━━━ Data for analysis

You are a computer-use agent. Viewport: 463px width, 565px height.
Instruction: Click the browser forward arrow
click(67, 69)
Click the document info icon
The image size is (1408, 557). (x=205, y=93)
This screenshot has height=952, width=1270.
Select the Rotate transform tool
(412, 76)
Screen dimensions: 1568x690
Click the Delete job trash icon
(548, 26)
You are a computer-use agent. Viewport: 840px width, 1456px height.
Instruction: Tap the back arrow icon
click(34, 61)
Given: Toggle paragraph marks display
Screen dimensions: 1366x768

━━━━━━

● **What is being asked**: Copy out the lines above with "Viewport" in them.

● **Answer box**:
You are a computer-use agent. Viewport: 463px width, 565px height.
You are a computer-use agent. Viewport: 840px width, 1456px height.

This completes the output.